生前売れた絵はたったの一枚であったが、今やみんな大好き「ゴッホ」
日本でも様々な切り口で何度も展覧会が開催されています。
全開は2年前2017年に日本美術との関連を中心に構成した展示がありました。
ゴッホ展 巡りゆく日本の夢(東京都美術館)
今回2019年10月~2020年1月の展示ではオランダ時代ハーグ派からの影響とフランス印象派からの影響にフォーカスしています。

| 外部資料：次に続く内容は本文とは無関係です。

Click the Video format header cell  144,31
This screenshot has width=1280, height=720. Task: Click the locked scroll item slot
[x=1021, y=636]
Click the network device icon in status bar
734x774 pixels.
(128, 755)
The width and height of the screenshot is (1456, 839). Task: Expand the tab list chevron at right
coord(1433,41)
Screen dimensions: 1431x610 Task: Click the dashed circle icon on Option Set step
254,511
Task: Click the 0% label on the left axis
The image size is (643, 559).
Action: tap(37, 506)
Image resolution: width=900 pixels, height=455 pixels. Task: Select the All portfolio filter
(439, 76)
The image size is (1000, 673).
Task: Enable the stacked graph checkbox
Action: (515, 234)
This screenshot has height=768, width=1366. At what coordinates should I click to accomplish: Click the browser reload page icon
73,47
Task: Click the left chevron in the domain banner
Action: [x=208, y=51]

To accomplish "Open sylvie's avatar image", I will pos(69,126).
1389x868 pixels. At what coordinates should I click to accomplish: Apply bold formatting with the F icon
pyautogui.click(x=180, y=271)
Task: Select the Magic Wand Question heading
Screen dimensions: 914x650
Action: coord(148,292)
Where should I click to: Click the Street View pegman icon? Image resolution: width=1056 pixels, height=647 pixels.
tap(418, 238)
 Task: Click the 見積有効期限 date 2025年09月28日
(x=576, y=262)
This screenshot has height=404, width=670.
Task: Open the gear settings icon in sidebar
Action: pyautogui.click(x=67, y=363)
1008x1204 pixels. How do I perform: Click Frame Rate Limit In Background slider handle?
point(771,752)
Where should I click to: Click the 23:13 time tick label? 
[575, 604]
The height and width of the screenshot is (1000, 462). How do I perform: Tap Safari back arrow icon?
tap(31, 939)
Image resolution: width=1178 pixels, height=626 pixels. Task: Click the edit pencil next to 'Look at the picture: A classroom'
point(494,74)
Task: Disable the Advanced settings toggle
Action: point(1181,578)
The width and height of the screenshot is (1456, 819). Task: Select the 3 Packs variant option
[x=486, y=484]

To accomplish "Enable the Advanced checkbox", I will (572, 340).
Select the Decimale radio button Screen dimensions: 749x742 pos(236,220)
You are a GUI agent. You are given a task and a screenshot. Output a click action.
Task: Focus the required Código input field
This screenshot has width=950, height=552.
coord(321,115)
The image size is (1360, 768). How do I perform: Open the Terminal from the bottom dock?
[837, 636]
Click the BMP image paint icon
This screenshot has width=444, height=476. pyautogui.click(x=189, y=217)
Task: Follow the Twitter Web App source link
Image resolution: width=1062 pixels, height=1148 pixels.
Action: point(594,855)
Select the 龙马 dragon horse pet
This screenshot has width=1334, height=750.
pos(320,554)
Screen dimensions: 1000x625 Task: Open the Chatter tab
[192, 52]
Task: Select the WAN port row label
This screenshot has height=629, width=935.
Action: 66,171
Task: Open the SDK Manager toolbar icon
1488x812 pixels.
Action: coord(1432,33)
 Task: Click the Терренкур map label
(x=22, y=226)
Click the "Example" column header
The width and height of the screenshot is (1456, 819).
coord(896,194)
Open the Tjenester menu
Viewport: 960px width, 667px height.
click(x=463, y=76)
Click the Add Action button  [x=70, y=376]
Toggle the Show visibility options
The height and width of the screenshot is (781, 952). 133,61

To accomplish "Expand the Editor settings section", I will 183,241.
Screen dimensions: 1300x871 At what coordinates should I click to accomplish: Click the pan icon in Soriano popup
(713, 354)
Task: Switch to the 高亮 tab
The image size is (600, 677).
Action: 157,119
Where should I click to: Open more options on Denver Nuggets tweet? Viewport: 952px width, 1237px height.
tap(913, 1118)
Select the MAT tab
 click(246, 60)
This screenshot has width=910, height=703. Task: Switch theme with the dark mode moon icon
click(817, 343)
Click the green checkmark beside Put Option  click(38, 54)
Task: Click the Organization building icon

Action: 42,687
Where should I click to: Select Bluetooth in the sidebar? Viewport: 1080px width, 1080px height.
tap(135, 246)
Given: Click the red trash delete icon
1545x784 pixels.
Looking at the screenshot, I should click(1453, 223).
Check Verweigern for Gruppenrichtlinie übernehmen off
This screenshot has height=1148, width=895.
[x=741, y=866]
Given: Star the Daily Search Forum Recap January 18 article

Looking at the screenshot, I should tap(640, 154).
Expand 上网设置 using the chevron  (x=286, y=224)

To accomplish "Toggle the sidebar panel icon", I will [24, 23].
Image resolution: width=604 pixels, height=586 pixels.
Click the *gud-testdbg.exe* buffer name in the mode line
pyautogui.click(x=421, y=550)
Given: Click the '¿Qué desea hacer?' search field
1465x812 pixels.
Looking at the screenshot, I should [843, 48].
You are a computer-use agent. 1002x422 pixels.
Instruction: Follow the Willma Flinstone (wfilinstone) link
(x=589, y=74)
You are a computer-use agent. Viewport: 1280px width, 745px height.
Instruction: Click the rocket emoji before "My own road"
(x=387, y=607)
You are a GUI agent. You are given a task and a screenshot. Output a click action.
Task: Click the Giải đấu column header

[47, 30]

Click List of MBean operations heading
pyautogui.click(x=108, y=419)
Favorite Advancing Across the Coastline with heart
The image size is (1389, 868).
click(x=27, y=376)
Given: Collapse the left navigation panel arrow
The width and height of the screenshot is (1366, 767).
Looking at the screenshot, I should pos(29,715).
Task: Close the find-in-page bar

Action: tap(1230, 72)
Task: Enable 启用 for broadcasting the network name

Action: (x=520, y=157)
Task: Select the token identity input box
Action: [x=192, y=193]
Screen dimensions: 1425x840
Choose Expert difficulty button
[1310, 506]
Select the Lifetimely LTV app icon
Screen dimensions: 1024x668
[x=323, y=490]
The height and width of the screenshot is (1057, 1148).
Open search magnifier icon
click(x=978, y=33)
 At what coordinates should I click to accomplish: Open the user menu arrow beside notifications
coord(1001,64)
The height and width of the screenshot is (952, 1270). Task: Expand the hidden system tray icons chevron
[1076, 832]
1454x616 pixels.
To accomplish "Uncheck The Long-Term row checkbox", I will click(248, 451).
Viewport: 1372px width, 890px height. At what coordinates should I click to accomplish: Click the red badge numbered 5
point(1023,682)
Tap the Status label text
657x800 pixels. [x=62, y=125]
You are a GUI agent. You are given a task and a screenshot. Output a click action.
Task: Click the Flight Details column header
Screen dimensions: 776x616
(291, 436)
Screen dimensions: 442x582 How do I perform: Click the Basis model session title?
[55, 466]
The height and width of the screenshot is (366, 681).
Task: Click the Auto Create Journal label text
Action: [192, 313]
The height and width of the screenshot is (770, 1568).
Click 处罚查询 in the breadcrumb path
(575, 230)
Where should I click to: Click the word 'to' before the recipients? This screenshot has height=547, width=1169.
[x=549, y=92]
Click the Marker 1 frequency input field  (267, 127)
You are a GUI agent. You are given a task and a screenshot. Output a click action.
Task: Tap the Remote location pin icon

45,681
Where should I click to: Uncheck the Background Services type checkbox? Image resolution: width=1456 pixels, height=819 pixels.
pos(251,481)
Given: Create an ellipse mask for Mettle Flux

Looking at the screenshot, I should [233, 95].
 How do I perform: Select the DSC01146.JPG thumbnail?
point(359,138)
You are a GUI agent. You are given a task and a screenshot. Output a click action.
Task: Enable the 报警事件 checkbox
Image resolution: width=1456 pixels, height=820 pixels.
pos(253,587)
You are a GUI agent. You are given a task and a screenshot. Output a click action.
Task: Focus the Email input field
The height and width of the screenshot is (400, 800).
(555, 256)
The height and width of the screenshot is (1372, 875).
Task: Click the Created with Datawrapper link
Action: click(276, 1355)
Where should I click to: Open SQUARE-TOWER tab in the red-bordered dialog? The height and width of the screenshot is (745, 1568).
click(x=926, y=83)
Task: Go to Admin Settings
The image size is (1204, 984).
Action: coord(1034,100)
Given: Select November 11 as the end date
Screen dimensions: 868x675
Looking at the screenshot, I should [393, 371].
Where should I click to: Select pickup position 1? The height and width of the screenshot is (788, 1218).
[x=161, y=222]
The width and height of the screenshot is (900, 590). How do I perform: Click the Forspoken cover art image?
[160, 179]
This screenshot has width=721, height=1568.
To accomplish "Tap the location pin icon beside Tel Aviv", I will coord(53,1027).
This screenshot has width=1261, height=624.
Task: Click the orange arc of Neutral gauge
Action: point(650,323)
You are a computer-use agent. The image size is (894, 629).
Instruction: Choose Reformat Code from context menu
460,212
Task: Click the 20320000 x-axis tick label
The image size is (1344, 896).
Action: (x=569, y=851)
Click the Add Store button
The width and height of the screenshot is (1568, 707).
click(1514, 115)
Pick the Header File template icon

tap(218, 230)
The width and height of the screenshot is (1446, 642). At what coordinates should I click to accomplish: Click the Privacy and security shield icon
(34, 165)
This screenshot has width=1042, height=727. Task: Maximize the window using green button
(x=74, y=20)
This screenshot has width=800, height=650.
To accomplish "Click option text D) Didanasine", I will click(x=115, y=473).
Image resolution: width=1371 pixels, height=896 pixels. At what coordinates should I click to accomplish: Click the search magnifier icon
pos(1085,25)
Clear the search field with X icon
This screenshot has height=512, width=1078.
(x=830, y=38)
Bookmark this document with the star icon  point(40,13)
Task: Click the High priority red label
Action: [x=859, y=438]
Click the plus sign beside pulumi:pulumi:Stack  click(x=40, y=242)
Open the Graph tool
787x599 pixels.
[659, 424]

特にハーグ派の紹介に多くのスペースを割いているのが特徴的です。
オランダ時代のゴッホの代表作と言えば1885年の「ジャガイモを食べる人々」※本展不出品
今回はそのリトグラフ版が展示されていました。
自信作であったが故、広く知らしめたかったのであろうと思われます。
面白いのは当時交流していたハーグ派の画家との関係性を示す展示もあったという点です。
初期の茶と黒を基調とした色使いは、並んで展示されていたハーグ派の作品を見れば…なるほどそうなるのもむべなるかな…と納得です。
たとえばアントン・マウフェの「4頭の曳き馬」
実際に見るともっと暗く全体に茶色基調に見えました。
おそらく、ちゃんと素描の技術を習得したハーグ派の作家たちにとってゴッホは基本の出来ていないアマチュア画家に見えたのではないかと思います。
それ故、ゴッホの作品に対する酷評も展示の中に含まれていました。
農民の真の姿を描きたいのはわかるが…ちゃんと描けていない…というような文書の内容だったかな。
「疲れ果てて」1881年(素描)
主題の表現はできていますが…確かに腰から脚にかけての描写は正確性に欠けています。
この辺は現代的なデフォルメを認めるかどうかといったところが評価の分かれ目なのかなと思います。
オランダ時代、これは「描けてるな!」と思った静物画
「器と洋梨のある静物」1885年
セザンヌ的な存在感があるように感じました。
今風に言うと「人間的に問題のあった」ゴッホはオランダにはいられなくなったので、フランスにやってきます。
そこで真に近代的な表現に目覚める…という流れなのですが…いきなりガラリ!と変化するのではなくオランダ時代の色遣いを引きずりながら徐々に画面が明るくなっていくところも展示されていました。
「パリの屋根」1886年
シルバー・グレー基調の色使いがまだオランダ時代を引きずっているように見えます。
そして、有名な「タンギー爺さん」の最初期の肖像
バックに浮世絵を配した有名な画面にたどり着く以前の作品(1887年)
平面化、様式化される前におそらくモデルを目の前にして描かれたのではないかと思われる具体性があります。
筆触分割が明確にみられる作品 ↓
「アニエールのヴォワイエ・ダルジャンソン公園の入口」1887年
印象派のそれとは趣が異なりますが、生き生きした色彩のタッチが踊っています。
おそらく浮世絵の色面構成を消化して出てきた作品 ↓
「麦畑」1887年
黄色を基調として青と組み合わせて画面が構成されています。
やっと独自のスタイルが確立したという感じです。
あと一つ重要だと思ったのが、盛り上がった厚い絵の具のタッチが実はアドルフ・モンティセリの影響だという内容でした。
アドルフ・モンティセリ「陶器壺の花」1875-1878年頃
印象派が表舞台に出てきた頃、ゴッホがフランスに来る直前の作品。
確かに厚塗りゴツゴツの絵肌が特徴だという認識はありましたが、ゴッホに影響していたとは!
ハーグ派も印象派もそこまでゴツゴツ絵肌の印象はないので、モンティセリがルーツだよと言われれば納得感高いです。
この辺で今回の展示の目的は達成されたように感じました。
最終期の作品もありましたが…「なるほど、こうなるよね」という結末。
「糸杉」1889年
サン・レミ精神病院に入院した時に描かれた作品。
面白いことに今回の展覧会において最終期の比重は高くないです。
むしろ最後の作風が出来上がる前にフォーカスしたところが面白かったですね。
ただし、会場となった上野の森美術館はそれほど面積が大きくないので、割愛された作品が何点もあったようです。
そこが残念ですが、巡回で神戸に行くときにはフルで展示されるようです。
関西在住の皆さんはぜひ見てほしいですね。
注目の(?)物販
なぜかコラボしているスヌーピー
サンリオのキャラも!?
さらにベビースターラーメンも!
人気作家の展示ですので、混雑覚悟して観覧してください。